This page summarizes some data privacy issues relevant to users of DESY scientific computing resources.
It is most notably of interest for users of the following infrastructures:
- BIRD and NAF
- Maxwell HPC cluster
- DESY Cloud Computing infrastructure
- BeeGFS, ASAP3, CFEL&XFEL-GPFS and DUST filesystem
- NFS storage (NetApp and others) and AFS mounts
- dCache storage system
In general, we (DESY IT) process personal data in order to provide high performance, stable, reliable and secure services. We use personal data to improve the services, wrt performance, stability, security, reliability and occupancy. We also use personal data to perform future planning of resource increases and technology decisions. We use personal data to provide high level reports to funding agencies. In general, we do not distribute any personal data outside of DESY. We might distribute aggregated data outside of DESY, but we make sure that these data cannot be tracked down to an individual user.
The basis of our data processing is usually three-fold, not all might apply to every user:
- Employment with DESY or associated partners
- DESY conditions of use, and/or conditions of use of affiliated partners (Grid, EGI)
- Considerations: Legitimate interests (GDPR article 6 (1)f )
In addition to normal system logs, some additional data is collected and processed.
- Login data to interactive nodes
- ssh and other logs store entries about failed and successful login attempts, with account and timestamp: Normal DESY log file retention policy applies (usually 10 days)

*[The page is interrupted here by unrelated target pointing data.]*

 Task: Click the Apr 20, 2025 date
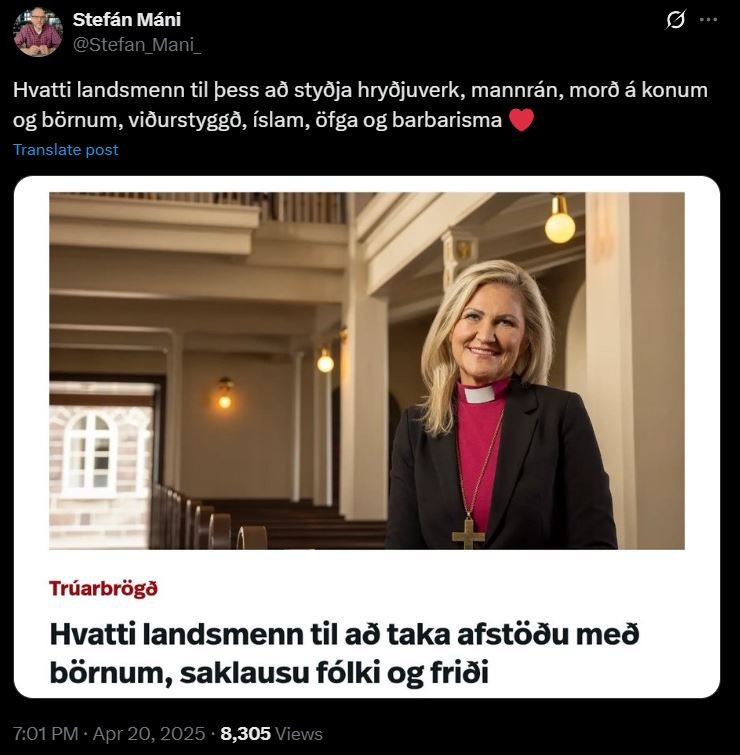(149, 734)
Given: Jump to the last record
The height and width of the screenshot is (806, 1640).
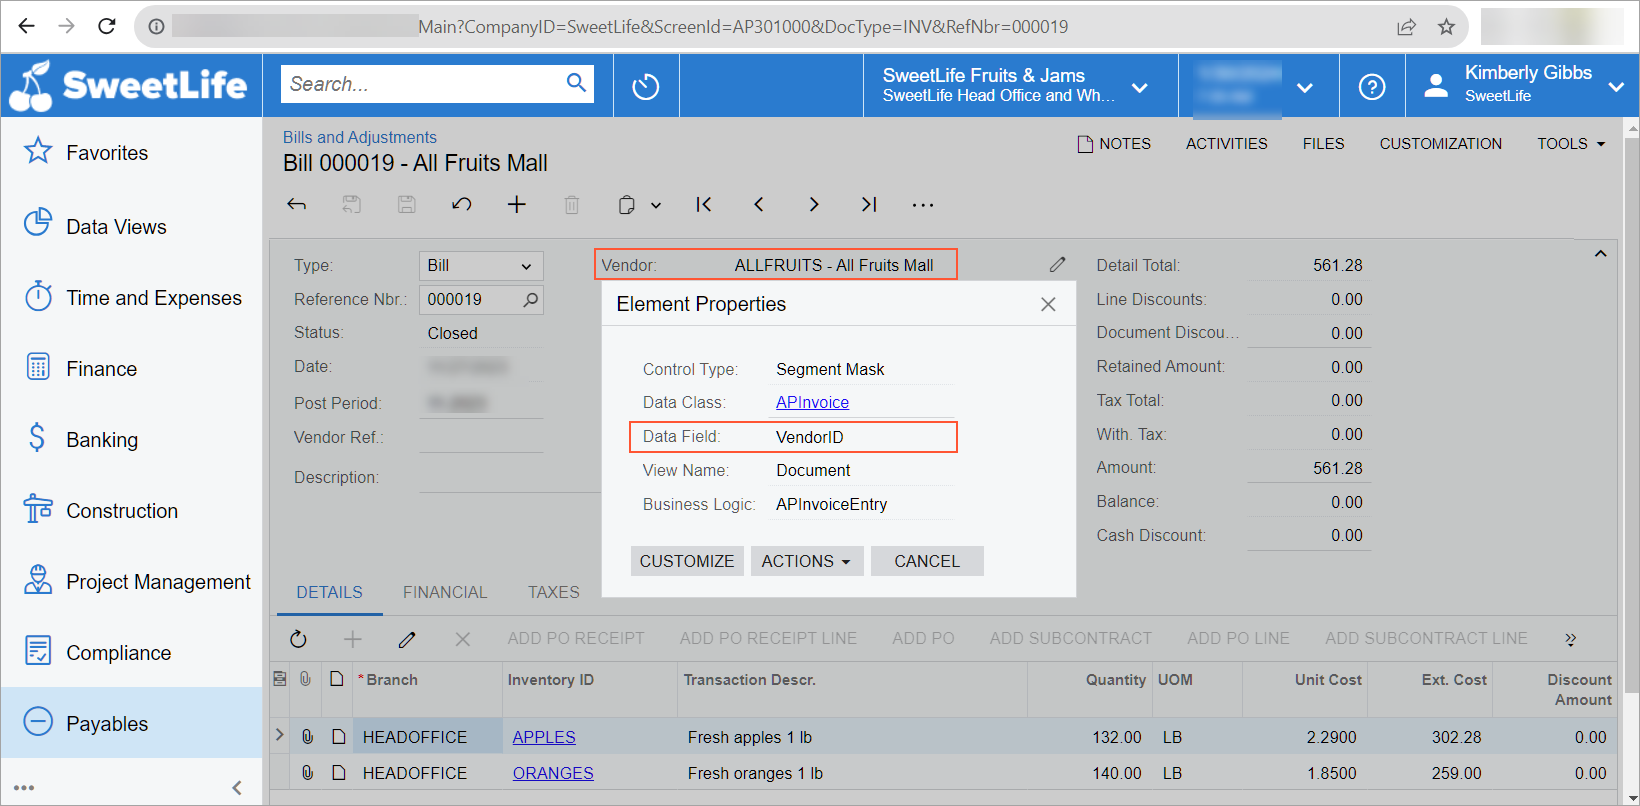Looking at the screenshot, I should (869, 205).
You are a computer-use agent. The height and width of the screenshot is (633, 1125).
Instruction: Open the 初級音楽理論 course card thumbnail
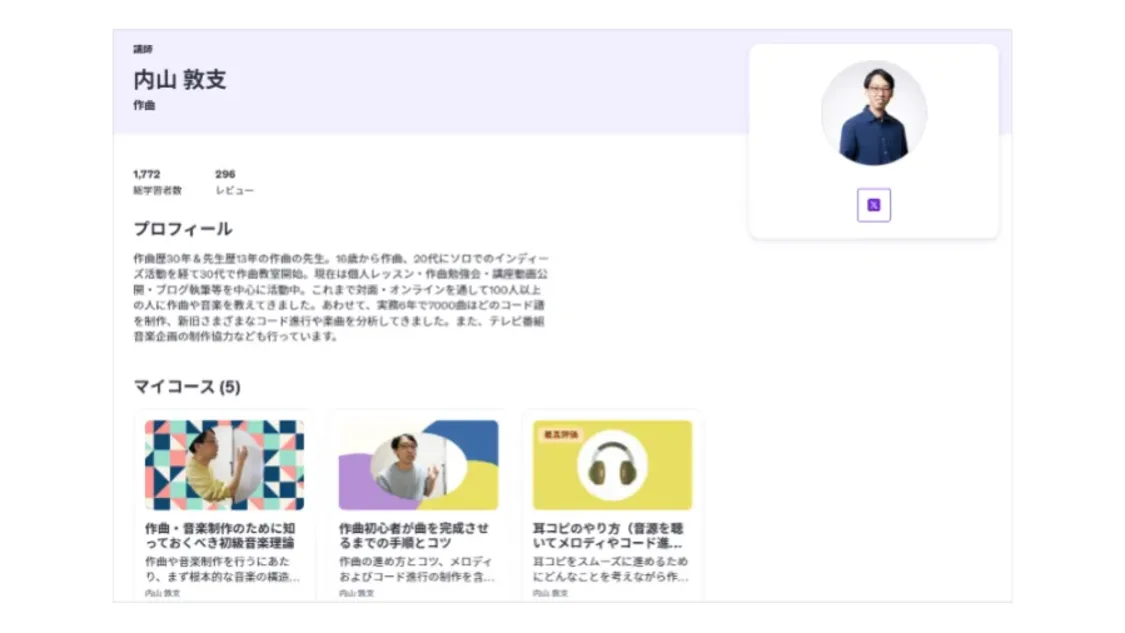pos(224,463)

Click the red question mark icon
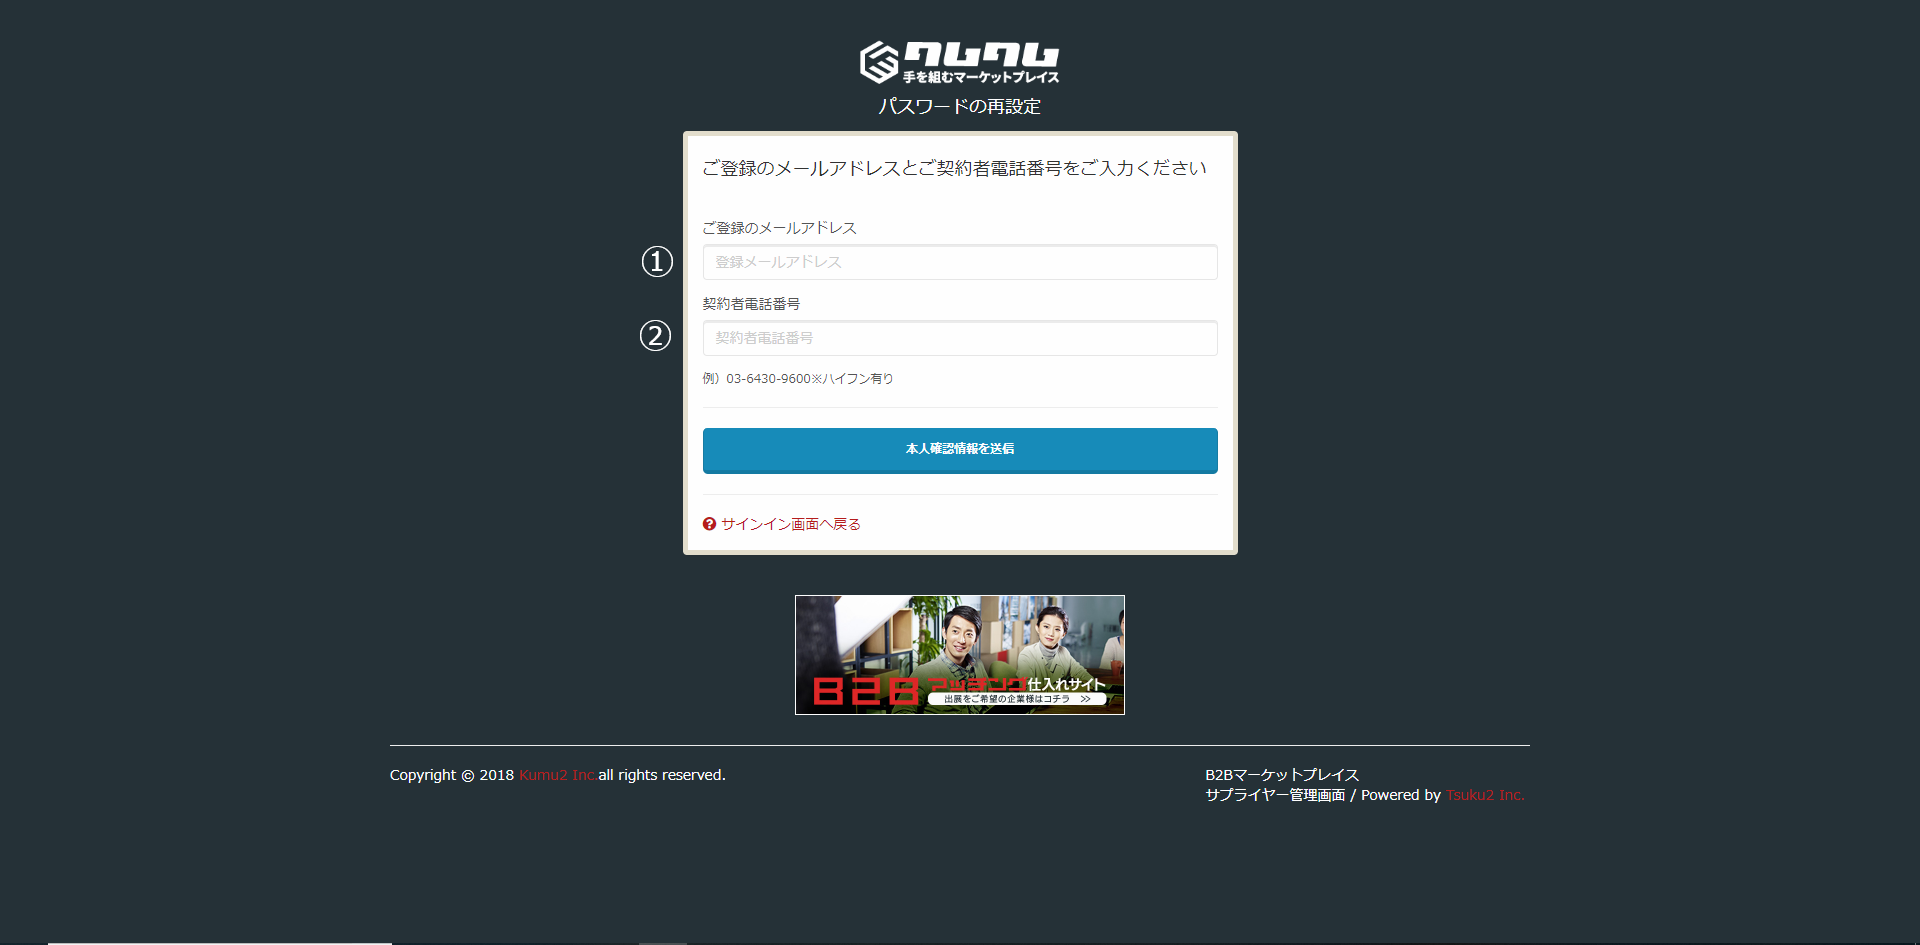[x=709, y=524]
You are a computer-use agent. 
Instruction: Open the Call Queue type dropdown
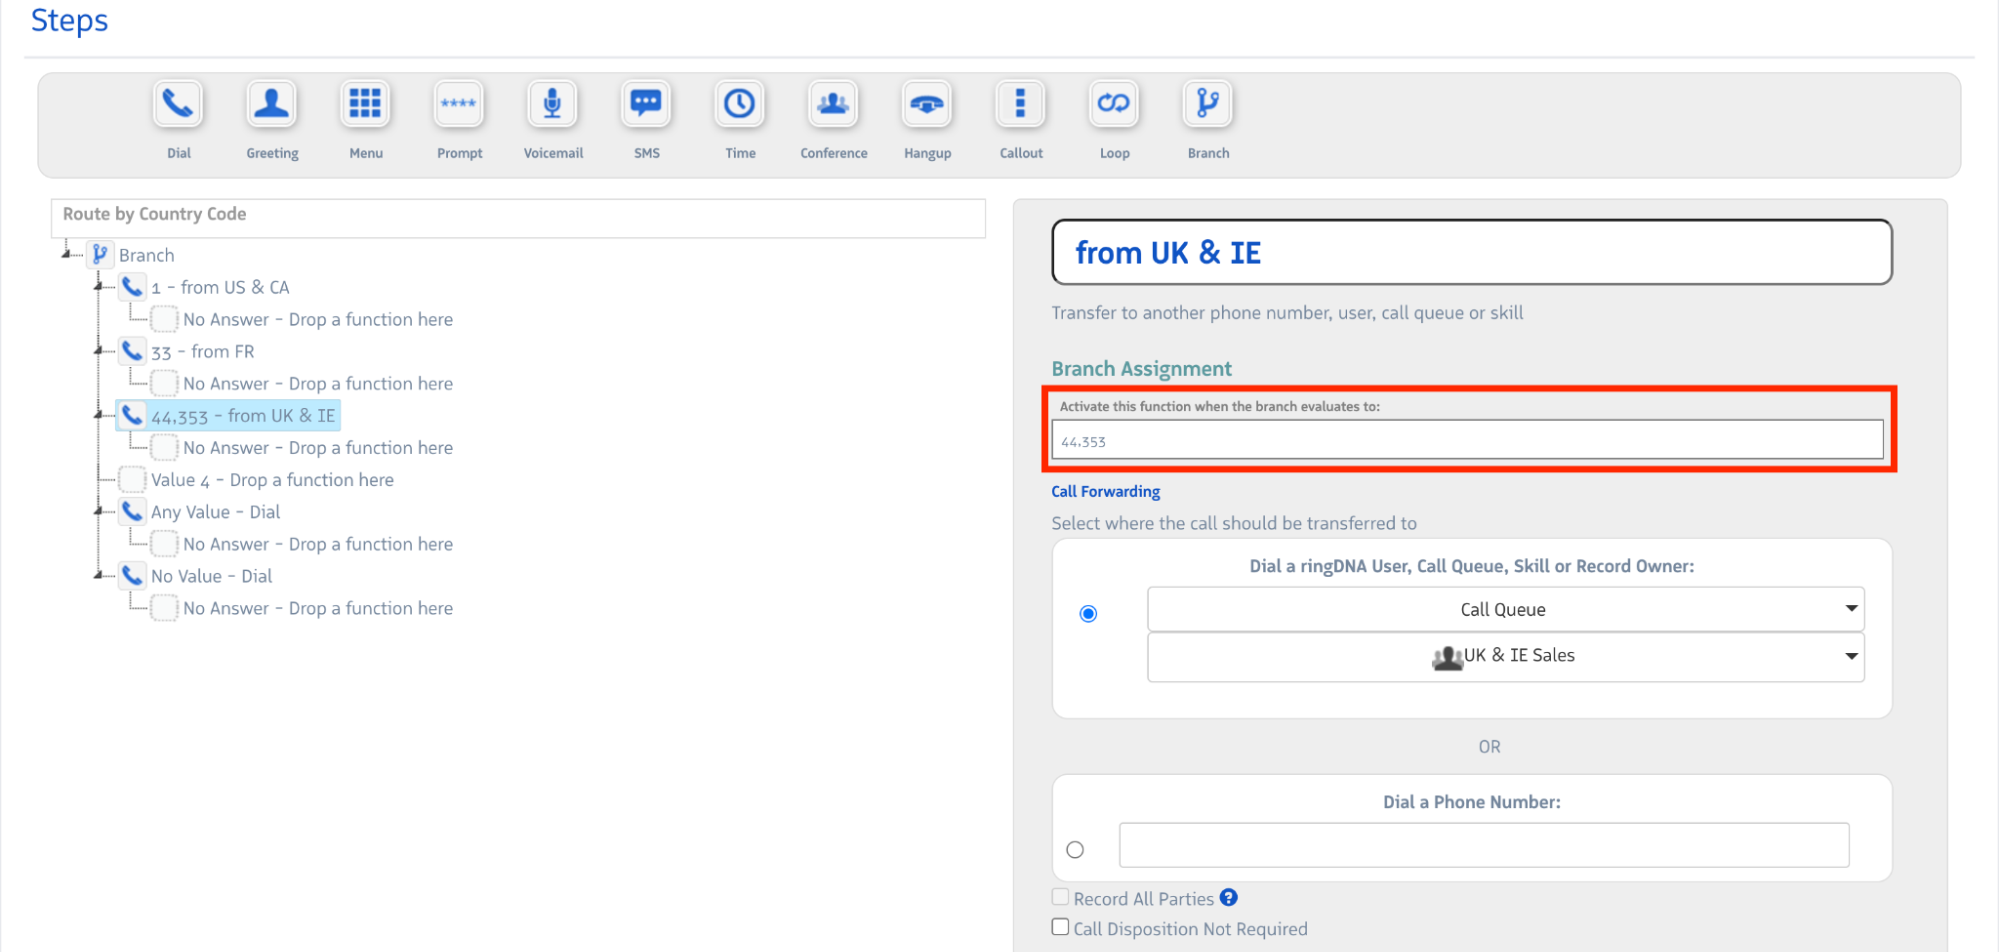[x=1505, y=609]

- Access to btmp and utmp has been restricted to privileged users only, whereas for this data, system default retention policy applies
- Submission to batch systems
- detailed logs are produced on different subsystems (e.g. scheduler and WN): As jobs can be as long as ~14 days, and a retention policy of logs of 10 days is not sufficient, a retention policy of one month applies.
- Accounting logs (summarizing data about every single job) are currently not being deleted. The data is needed to produce accounting reports going back over five years in the past. In addition, the deletion is technically challenging, if not impossible for some batch system tools. DESY IT will never publish personalized data out of accounting logs, always aggregated such that users are not identifiable.
- Some data is provided to EGI accounting for high level (non-user traceable) information about past usage and future utilization.
- Compute Cloud login and usage data:
- Login data from EGI check-in (for Cloud users): Some data is provided to EGI accounting for high level (non-user traceable) information about past usage and future utilization.
- OpenID connect user information is stored. Since virtual machines can run for an extended period of time, these data are currently not deleted automatically.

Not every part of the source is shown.